Of four options, which progressively extend the scope of companies to which the rules apply, full cost recovery from all registered food and feed businesses is the proposal the EC is recommending.
Michael Scannell, director within the food and veterinary office of the Health and Consumers Directorate-General (DG Sanco), said the idea was to streamline 70 pieces of food supply chain legislation down to five. He revealed this at a briefing to Food Manufacture yesterday (June 19).
However, he admitted a primary reason for the changes was to free up sufficient funds for official inspections and reduce dependency on public finances.
That, he said, was important when Member States’ (MS’) economies were under pressure and some competent authorities (CAs) were reducing inspection frequencies because of insufficient resources, jeopardising consumer food safety.
“Official controls can only be effective if they are properly funded,” said Scannell. “The existing fees and costs are uniquely focused at an EU level on slaughter houses and meat processing plants and we are of the view in the Commission that is an important fault line in the overall effectiveness of control systems and has created certain anomalies.
Cross subsidising
“One of which is the meat industry, which considers itself discriminated against, [asking] ‘why are we subjected to these high charges and other sectors of the food industry which are of equal or even greater risk are exempt? And because we are subject to fees we are effectively cross-subsidising these others.’”
Scannell said: “This unique reliance on the meat sector undermines the resources for controls in general because MS are strapped for cash and in practice they are having to make greater and greater cut-backs. We are presented with a situation where the overall effectiveness of controls is undermined by a lack of resources.”
He said the new legislation would enable companies to conduct their business and trade more easily, since the same rules would apply across the EU.

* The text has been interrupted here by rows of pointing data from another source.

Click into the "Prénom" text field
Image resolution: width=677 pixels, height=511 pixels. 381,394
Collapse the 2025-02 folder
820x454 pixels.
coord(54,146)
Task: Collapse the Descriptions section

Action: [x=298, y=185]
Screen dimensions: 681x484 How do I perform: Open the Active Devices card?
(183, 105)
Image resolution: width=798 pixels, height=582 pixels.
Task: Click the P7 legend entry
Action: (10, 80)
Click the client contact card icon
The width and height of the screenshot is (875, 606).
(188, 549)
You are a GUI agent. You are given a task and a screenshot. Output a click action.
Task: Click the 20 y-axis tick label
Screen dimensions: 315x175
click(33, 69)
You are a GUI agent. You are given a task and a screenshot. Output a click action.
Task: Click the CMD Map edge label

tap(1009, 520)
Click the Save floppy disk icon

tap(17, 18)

Different charging mechanisms apply currently for official inspections by the CAs – including the UK Food Standards Agency – in the 27 MSs.
Greater transparency
Scannell also argued that overcharging for inspections would be avoided by the greater transparency of full cost recovery across the EU. That would enable operators to argue they could be equally well inspected but more cheaply by private certification bodies, he added.

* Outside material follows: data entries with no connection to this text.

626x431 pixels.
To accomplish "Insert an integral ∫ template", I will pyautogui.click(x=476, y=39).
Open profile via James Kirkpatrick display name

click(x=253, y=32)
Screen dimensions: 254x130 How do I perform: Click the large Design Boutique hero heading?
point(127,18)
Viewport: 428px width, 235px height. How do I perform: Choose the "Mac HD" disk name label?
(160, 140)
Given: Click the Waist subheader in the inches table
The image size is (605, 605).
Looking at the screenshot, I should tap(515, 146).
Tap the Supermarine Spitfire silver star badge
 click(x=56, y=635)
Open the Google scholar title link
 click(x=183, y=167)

He said the changes were scheduled to take effect in 2016, although that would depend on the European Parliament and Council approving them.
The new legislation, which the EC approved on May 5, covers food safety, animal health, plant health and animal welfare, under the umbrella of a “common enforcement system”.
In documentation supporting the proposals, the EC states: “Recent food scandals have shown once more the need for more effective action on the part of enforcement authorities to protect consumers and honest operators alike from the risk (also in economic terms) which may arise from breaches of the rules along the chain.”
Additional costs
In justification of extending full cost recovery across the sector, the EC states: “The limited additional costs for operators are compensated by more efficient controls, mechanisms to reward compliance, and increased accountability of control services.”
The new rules would follow a more ‘risk-based’ approach, enabling CAs to focus on more relevant issues.
It is also proposed that microenterprises should be exempted from the fees, but not the controls, to safeguard their competitiveness. However, Scannell said that during consultations this had proved to be one of the most contentious proposals.